Greece: Excavations next to the uninhabited Greek islet of Keros, already identified as the enigmatic hub of a forgotten religion, have now revealed traces of intense industrial activity more than 4500 years ago. Digs last year showed that Dhaskalio, a rocky islet once joined to Keros, was once almost completely covered in "unique monumental structures" of gleaming white marble. It also had metal-working facilities and houses, with a sophisticated drainage system underneath. Greece's Culture Ministry said prehistoric builders created massive terrace walls that made Dhaskalio look like a stepped pyramid.
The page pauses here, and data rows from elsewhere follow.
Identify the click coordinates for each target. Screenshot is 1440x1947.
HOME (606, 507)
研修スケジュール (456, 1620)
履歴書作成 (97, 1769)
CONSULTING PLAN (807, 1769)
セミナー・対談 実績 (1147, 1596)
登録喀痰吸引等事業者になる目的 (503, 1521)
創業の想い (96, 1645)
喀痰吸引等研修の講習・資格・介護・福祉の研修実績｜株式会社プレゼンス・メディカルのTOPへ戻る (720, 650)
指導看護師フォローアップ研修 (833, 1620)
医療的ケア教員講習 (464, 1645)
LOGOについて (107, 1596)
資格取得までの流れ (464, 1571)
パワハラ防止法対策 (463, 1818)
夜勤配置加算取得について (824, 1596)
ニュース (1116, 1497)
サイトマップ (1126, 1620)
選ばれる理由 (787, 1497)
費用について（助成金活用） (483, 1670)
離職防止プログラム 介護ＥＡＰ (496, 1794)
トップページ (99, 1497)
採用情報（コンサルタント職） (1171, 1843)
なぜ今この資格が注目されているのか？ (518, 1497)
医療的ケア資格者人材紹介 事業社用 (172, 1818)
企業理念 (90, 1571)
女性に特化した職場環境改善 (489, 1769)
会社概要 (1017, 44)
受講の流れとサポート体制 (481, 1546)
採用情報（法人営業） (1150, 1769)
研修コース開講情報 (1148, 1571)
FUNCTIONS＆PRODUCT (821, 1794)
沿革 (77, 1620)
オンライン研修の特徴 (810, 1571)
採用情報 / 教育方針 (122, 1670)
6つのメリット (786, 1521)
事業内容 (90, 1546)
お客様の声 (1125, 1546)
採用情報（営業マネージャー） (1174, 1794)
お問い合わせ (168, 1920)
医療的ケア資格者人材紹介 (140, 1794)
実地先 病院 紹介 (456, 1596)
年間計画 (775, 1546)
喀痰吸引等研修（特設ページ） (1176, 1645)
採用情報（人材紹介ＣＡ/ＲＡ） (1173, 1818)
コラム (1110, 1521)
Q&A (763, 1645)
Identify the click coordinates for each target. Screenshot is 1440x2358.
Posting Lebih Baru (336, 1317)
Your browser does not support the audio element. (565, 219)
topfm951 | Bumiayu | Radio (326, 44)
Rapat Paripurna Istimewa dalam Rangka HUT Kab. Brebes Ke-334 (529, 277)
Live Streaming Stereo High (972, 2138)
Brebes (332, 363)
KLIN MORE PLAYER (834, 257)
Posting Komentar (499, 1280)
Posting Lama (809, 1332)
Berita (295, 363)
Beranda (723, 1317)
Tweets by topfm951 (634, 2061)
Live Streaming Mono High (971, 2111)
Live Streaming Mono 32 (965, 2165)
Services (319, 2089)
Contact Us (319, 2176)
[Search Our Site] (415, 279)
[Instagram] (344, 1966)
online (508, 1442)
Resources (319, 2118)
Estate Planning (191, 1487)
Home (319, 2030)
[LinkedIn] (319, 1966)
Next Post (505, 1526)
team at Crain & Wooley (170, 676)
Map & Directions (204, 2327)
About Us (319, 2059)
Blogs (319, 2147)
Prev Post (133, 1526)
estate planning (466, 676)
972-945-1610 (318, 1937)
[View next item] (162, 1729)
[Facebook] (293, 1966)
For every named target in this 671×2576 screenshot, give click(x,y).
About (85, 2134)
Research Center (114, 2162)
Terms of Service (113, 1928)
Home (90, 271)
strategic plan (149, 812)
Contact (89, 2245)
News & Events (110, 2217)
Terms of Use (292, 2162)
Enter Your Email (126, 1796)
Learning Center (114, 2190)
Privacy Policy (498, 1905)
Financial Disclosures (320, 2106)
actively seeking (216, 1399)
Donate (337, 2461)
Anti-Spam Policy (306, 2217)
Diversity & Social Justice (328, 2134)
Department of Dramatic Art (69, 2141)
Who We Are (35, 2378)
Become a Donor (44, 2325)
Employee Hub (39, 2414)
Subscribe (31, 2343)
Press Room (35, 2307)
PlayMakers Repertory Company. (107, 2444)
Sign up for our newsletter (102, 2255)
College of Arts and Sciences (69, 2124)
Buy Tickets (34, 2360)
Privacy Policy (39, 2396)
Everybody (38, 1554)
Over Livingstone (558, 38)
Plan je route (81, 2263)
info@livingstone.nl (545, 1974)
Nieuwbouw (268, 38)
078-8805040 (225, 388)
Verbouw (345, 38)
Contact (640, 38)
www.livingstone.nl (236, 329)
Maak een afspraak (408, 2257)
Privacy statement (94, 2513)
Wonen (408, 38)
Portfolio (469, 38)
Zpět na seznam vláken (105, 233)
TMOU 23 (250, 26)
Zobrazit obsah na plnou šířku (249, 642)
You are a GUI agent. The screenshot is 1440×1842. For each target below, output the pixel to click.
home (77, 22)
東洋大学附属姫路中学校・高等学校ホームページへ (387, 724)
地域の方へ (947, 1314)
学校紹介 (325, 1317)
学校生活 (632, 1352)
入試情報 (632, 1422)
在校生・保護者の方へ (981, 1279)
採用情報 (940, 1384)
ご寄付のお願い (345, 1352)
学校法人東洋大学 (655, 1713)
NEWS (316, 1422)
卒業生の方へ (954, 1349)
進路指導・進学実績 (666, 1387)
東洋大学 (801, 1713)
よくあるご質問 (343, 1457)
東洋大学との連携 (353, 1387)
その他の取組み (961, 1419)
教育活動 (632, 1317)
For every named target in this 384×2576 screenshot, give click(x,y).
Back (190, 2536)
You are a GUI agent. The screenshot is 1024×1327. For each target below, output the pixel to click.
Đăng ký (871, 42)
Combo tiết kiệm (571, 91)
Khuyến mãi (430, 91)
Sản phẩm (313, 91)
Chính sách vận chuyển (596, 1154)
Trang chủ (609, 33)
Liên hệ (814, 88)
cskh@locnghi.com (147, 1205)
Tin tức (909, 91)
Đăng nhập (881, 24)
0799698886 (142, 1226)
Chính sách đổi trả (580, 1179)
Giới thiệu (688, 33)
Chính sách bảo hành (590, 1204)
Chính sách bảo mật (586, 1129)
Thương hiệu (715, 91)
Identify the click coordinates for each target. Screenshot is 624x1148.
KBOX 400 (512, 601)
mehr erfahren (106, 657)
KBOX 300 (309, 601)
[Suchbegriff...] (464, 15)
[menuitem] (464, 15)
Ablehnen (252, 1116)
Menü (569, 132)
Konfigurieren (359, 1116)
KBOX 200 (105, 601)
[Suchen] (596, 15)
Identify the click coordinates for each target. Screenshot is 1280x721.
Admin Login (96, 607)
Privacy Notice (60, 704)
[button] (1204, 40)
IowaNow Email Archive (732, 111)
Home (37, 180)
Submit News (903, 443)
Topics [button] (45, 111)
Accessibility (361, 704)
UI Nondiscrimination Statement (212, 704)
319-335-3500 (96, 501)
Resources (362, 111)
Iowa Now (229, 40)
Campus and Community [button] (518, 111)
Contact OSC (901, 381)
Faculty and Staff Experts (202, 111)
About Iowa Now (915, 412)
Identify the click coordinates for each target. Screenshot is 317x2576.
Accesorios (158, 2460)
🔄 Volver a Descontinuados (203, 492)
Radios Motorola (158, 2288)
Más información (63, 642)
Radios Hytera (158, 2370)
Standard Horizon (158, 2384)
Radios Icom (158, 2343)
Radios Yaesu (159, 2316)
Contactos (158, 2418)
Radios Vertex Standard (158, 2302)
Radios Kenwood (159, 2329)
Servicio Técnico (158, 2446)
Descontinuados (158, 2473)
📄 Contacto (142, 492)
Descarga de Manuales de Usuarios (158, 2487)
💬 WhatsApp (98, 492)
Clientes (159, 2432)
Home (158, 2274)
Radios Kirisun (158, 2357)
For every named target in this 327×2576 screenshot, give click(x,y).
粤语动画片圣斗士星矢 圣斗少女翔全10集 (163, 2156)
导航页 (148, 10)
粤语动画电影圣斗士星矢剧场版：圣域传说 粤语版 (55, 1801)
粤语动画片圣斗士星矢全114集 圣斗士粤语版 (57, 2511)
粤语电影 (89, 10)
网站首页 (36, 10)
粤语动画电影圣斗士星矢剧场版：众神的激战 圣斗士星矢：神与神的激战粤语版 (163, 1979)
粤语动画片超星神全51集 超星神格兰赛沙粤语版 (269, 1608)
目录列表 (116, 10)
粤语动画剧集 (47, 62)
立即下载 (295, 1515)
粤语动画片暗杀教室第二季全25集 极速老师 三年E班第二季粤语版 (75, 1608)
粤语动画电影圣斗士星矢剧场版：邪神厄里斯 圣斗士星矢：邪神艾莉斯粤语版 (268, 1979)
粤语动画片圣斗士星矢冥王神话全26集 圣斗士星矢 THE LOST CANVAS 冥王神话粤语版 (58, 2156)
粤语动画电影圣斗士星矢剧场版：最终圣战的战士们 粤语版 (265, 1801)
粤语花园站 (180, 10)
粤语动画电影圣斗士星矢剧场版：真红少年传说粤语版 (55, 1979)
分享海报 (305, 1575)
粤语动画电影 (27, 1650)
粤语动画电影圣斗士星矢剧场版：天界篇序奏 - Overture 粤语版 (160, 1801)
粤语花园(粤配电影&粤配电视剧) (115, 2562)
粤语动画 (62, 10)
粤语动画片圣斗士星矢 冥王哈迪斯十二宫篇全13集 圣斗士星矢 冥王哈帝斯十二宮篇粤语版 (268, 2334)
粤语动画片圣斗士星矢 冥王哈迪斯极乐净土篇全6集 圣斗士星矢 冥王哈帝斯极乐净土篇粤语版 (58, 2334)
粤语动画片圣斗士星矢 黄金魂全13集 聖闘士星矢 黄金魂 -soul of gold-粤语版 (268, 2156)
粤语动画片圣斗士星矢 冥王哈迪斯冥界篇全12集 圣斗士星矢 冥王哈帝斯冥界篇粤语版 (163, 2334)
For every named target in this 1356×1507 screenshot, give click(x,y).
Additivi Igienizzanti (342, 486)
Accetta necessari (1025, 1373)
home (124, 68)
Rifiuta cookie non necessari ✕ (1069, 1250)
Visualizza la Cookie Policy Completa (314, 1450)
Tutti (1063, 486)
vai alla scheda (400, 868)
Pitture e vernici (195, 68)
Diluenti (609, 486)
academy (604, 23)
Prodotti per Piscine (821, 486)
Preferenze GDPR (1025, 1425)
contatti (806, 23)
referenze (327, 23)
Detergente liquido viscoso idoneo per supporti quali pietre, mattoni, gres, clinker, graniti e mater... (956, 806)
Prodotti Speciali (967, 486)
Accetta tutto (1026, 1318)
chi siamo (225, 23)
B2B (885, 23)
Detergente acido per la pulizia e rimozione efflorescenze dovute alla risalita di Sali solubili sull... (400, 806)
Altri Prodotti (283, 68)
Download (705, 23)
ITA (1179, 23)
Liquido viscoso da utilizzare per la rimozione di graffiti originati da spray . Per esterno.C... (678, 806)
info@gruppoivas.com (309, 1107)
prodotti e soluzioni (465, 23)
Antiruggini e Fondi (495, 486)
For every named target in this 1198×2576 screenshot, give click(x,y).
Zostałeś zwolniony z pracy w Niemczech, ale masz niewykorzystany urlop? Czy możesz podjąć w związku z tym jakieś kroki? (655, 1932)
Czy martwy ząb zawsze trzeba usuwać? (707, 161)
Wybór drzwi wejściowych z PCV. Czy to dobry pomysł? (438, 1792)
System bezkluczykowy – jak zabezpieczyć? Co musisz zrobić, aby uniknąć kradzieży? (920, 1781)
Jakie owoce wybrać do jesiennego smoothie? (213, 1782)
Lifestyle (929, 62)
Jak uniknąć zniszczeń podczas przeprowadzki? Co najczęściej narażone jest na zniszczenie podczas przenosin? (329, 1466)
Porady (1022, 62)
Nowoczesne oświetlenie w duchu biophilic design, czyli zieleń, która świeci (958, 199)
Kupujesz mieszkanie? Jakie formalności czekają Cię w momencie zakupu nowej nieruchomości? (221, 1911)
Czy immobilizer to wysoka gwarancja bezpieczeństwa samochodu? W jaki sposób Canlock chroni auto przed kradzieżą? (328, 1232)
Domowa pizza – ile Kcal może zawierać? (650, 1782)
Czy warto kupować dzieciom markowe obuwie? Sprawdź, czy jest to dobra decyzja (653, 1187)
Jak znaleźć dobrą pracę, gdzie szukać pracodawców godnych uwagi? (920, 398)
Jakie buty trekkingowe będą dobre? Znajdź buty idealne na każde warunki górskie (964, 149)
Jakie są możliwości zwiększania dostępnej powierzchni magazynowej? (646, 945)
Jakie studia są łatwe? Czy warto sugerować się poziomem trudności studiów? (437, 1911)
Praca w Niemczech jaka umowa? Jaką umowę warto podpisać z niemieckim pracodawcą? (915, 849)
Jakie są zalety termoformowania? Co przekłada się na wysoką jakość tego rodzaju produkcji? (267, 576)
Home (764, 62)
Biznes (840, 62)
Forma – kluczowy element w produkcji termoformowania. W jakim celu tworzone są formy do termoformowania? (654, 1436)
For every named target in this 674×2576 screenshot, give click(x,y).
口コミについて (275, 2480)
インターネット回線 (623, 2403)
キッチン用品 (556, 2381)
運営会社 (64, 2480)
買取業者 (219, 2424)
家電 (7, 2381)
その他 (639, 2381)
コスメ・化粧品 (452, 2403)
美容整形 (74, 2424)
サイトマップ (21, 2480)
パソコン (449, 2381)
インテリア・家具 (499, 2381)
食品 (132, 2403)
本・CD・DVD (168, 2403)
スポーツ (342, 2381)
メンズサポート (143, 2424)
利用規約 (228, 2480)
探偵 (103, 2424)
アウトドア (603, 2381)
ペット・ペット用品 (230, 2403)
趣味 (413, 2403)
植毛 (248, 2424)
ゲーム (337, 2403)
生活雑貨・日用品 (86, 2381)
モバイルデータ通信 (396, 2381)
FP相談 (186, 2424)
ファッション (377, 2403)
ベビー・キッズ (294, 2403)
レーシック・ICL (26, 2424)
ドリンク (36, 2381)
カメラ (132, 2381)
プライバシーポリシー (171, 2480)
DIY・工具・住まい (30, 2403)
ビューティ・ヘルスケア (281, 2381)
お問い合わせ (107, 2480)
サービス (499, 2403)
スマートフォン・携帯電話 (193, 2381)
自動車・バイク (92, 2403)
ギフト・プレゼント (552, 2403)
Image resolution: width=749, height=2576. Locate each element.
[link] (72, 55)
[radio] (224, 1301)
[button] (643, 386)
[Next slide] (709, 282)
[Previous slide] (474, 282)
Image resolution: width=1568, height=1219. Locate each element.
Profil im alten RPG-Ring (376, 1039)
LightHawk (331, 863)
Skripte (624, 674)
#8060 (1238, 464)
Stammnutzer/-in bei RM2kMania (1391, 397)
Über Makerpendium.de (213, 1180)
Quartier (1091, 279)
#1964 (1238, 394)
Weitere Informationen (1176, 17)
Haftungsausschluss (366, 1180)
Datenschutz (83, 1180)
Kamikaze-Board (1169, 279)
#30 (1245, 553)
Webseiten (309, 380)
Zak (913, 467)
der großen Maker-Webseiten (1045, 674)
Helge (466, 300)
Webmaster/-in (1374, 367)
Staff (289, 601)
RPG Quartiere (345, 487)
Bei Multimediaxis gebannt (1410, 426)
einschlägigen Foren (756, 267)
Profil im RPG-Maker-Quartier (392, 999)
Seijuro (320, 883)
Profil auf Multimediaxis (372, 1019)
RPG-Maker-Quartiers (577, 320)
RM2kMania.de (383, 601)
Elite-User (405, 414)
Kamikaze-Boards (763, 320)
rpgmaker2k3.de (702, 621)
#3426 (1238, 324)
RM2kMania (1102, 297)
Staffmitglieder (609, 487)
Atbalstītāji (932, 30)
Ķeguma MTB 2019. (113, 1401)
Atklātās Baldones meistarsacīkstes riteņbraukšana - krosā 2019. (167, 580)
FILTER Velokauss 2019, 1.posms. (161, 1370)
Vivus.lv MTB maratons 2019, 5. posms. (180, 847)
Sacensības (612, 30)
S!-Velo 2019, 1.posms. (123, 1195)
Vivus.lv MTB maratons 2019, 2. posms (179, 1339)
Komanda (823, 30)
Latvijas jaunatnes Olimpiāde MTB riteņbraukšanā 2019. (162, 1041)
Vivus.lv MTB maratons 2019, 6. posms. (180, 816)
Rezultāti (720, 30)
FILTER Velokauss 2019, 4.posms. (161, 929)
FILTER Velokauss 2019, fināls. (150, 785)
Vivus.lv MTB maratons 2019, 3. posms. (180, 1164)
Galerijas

Britain: Julian Assange's doctors have said that his health is at risk due to his six- year confinement in the Ecuadorian Embassy in London. Sondra Crosby, Brock Chisholm and Sean Love, writing on the Guardian's website, said that they spent 20 hours over three days assessing Assange's condition. Without giving any particular details, they said that his confinement has had an impact on his physical and mental health. The WikiLeaks founder has not stepped out of the Knightsbridge, west London, embassy since August 2012, when he was granted asylum by Ecuador.
Australia: The adventurous wallaby who stopped motorists in their tracks when he hopped along the Sydney Harbour Bridge has been released back into the wild. The wayward male swamp wallaby was taken to Taronga Zoo in a serious condition due to the stress of his moment in the spotlight a week and a half ago.
France: Rivers across France kept swelling despite a pause in the rain, with train service disrupted in Paris as the Seine River rose and flooded walkways. In one outlying suburb, soldiers were on alert to intervene. In another, small boats were put at the disposal of town folk. Meteo France, the national weather agency, said 23 departments remained on orange alert, the second highest level of vigilance, urging people to limit their movement and to stay vigilant. In Paris, the Seine River reached 5.18m at the Austerlitz bridge in the east, the Transport Ministry said. It was expected to keep rising, reaching 6.10m this — as high as the June 2016 flooding when authorities were forced to close several monuments, including the Louvre Museum.